Sr. Clinical Manager, Oncology Clinical Development, CTMR

Job description

Job Description

Support clinical trials and program level activities as assigned, under leadership of Clinical Trial Head in Oncology Clinical Development (OCD), Clinical Trial Management and Resources (CTMR). Ensure multiple trial deliverables are met according to timelines, budget, operational procedures and quality standards for assigned Non-Small Cell Lung Cancer trials. Coordinate preparation for Global Medical and Operational feasibility meeting to allocate Global Clinical trial in countries. Review clinical trial data from global perspective to ensure data quality and accuracy. Assigned responsibilities can include development of specific sections of protocol and related documents; development of study tools, guidelines and training materials; management of clinical study material; implementation of issue resolution plan; and preparation of clinical outsourcing specifications. Apply expertise in solid tumors pipeline and molecular biology to support protocol development and data review. Monitor Contract Research Organizations (CROs) and ensure adherence to scope of work within timelines and budget. Support development, management and tracking of trial budget, working closely with appropriate partners in Oncology Global Development (OGD).

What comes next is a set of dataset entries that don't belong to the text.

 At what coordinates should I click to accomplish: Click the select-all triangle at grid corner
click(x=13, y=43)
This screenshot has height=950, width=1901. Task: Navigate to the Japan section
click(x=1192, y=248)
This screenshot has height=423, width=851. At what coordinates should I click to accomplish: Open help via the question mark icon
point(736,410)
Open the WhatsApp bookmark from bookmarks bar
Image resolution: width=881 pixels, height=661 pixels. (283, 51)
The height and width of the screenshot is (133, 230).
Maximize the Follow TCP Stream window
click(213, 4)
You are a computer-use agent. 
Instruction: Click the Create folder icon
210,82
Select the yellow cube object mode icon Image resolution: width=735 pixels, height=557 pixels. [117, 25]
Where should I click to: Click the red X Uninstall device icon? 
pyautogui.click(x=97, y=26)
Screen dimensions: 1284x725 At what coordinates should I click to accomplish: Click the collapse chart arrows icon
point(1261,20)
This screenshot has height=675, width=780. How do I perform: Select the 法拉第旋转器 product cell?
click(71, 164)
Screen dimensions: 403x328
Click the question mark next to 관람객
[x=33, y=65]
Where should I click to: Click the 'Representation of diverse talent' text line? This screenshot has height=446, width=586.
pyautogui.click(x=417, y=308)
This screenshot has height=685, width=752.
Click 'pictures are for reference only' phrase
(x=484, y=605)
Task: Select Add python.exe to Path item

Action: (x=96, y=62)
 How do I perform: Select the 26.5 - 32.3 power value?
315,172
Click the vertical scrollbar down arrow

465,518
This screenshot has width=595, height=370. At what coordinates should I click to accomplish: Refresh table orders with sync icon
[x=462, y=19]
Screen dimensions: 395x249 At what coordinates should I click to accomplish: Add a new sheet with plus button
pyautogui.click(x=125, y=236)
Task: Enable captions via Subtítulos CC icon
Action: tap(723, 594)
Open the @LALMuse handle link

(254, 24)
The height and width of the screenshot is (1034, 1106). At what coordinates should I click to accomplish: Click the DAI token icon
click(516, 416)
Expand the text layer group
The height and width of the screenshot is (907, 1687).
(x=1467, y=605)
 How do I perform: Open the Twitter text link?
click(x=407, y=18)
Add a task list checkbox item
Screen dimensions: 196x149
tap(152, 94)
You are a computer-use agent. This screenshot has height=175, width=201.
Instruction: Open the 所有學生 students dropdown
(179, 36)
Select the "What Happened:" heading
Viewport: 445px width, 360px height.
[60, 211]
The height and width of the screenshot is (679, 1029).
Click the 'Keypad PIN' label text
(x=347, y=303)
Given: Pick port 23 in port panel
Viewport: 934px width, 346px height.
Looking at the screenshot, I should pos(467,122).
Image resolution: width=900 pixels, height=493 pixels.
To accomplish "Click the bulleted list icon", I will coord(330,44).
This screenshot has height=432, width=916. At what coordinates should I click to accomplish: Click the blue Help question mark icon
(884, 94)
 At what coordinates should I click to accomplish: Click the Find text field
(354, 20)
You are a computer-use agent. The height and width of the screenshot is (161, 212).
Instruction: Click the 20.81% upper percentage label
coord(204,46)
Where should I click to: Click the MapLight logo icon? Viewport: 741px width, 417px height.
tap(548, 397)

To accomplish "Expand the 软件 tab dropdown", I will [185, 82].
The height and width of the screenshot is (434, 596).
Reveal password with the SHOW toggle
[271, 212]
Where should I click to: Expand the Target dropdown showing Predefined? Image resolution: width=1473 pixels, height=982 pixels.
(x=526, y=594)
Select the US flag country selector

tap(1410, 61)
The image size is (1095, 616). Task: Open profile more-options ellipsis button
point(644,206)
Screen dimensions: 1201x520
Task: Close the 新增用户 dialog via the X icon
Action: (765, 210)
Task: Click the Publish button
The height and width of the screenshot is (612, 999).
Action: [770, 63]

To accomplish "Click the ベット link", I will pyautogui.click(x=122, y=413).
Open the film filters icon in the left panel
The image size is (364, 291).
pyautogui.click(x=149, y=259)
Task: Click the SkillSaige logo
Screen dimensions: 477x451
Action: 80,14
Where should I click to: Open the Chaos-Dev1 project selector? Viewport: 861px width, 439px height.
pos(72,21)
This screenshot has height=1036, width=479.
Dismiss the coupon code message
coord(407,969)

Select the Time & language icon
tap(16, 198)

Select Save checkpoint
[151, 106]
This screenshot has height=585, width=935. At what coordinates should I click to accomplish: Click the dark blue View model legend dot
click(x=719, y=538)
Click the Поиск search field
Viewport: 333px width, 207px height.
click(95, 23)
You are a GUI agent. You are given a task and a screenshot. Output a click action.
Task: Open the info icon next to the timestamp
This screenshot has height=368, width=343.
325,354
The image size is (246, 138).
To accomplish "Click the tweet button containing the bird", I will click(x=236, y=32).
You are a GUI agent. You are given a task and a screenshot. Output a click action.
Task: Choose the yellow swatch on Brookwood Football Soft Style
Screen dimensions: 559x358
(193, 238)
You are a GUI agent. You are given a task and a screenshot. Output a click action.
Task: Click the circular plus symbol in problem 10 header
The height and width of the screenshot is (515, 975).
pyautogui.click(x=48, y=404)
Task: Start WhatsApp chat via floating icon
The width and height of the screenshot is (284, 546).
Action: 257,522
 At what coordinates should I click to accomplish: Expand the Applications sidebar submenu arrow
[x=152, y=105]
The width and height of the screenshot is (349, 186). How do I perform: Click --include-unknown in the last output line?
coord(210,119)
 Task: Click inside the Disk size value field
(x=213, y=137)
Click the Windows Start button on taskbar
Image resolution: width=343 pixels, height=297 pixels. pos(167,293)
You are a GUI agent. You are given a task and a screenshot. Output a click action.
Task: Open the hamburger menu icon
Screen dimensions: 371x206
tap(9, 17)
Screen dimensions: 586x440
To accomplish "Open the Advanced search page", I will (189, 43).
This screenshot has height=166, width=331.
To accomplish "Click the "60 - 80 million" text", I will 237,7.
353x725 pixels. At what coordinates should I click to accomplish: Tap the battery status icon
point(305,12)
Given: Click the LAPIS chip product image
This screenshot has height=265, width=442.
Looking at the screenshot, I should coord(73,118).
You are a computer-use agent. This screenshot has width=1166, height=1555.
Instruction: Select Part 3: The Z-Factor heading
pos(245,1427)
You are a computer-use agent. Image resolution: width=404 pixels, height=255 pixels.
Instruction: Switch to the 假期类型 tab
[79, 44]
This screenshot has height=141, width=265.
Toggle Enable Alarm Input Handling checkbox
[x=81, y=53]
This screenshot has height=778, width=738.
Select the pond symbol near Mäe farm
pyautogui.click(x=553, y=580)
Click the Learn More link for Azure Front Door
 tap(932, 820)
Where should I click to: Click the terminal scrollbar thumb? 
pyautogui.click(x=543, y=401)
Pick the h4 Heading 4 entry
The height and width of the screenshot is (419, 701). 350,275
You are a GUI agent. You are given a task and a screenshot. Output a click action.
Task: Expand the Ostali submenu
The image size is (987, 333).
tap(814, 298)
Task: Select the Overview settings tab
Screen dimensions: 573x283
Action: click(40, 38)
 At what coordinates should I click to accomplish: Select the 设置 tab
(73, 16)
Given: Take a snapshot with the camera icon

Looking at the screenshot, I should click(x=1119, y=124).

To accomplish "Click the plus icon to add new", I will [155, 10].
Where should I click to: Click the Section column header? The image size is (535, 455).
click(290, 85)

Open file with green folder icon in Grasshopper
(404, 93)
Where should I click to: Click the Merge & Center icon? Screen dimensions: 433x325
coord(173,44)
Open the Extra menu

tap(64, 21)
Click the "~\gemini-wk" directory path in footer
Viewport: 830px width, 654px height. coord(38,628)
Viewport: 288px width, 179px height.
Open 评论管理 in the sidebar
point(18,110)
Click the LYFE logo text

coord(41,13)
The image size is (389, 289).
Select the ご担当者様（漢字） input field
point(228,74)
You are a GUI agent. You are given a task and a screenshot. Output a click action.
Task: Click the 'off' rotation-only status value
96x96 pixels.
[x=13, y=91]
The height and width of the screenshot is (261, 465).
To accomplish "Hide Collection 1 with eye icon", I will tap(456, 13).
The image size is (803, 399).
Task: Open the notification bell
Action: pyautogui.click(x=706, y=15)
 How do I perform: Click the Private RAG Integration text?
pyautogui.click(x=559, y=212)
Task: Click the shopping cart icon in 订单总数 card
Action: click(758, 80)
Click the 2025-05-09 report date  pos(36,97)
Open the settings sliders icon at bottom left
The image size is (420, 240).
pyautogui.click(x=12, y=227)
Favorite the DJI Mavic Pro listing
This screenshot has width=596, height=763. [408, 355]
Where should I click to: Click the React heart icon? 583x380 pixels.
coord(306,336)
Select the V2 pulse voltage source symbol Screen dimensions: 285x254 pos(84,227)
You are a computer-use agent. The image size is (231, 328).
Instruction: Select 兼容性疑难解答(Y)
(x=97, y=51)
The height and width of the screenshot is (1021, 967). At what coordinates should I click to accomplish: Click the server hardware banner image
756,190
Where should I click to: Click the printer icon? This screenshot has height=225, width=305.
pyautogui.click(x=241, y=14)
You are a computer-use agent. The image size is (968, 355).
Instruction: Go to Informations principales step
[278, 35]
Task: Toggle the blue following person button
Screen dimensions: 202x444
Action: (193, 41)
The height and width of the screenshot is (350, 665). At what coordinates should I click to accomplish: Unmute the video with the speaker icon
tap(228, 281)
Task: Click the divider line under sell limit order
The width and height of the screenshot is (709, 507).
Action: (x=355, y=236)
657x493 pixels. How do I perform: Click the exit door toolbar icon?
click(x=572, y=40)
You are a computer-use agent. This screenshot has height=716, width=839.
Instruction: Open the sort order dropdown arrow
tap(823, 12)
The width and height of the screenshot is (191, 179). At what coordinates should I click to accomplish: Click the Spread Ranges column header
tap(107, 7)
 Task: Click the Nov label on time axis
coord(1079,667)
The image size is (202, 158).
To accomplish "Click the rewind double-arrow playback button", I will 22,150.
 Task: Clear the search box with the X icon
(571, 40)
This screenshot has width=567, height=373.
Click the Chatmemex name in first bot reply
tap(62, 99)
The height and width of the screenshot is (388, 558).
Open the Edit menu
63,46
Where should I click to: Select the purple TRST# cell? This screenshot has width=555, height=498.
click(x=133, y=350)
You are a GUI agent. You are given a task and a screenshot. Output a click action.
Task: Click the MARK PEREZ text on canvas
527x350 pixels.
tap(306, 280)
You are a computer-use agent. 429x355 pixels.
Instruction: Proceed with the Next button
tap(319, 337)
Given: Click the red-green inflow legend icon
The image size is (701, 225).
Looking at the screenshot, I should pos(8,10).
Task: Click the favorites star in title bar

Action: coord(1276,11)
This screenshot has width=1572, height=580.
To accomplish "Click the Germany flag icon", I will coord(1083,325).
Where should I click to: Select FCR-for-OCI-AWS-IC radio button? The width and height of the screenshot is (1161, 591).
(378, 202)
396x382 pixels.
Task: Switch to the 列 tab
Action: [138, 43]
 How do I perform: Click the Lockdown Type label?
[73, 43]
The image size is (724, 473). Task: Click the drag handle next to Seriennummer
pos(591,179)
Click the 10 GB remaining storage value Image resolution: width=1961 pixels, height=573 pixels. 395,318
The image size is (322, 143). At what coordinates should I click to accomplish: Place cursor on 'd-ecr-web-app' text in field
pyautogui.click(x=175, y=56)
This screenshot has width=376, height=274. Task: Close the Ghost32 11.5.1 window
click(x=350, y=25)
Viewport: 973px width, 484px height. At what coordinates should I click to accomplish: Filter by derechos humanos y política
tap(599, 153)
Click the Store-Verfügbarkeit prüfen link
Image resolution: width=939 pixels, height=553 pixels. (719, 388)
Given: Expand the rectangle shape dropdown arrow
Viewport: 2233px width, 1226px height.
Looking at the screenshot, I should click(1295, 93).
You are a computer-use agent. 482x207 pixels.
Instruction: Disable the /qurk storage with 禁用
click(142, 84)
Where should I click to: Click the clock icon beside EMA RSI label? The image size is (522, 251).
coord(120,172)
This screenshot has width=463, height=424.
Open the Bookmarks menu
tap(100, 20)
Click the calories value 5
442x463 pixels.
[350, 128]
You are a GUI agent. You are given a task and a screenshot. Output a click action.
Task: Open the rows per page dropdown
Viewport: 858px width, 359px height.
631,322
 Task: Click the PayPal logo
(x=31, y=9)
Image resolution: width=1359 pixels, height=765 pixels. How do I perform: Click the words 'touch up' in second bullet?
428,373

Accountable for accuracy of trial information in trial databases and tracking systems. Support Data Manager in electronic case report forms (eCRFs) creation for the Oncology clinical trial. Contribute to ongoing scientific review of clinical data and support trial data analysis, reporting and publishing. Serve as point of contact for questions related to trial procedures and patients' eligibility. Coordinate preparation for Global Investigator's Meeting to train Clinical Research Associates, Investigators and Site Staff about the Non-Small Cell Lung Cancer clinical trial. Assist with program level activities as assigned (e.g., tracking of OGD program-related publications, development of clinical sections of regulatory documents like Investigators' Brochures, briefing books, safety updates, IND/NDA submission documents, responses to Health Authorities questions). Responsible for database management for proprietary ClinAdmin clinical trial management system for Global Oncology Clinical Trial.

EEO Statement

The Novartis Group of Companies are Equal Opportunity Employers and take pride in maintaining a diverse environment. We do not discriminate in recruitment, hiring, training, promotion or any other employment practices for reasons of race, color, religion, gender, national origin, age, sexual orientation, marital or veteran status, disability, or any other legally protected status.

Desired profile

Must possess Master's or foreign equivalent degree in Life Science or Healthcare field and minimum 2 years of industry experience in global clinical research for oncology, supporting trial planning, execution, reporting and publishing. Must have expertise in solid tumors pipeline and molecular biology required to support oncology protocol development and data review; experience in electronic database management for clinical trial management system; budget and contracts review; knowledge of clinical trial design & understanding of drug development process; demonstrated understanding of GCP; and proven ability to work with cross-functional, multicultural and international clinical trial teams.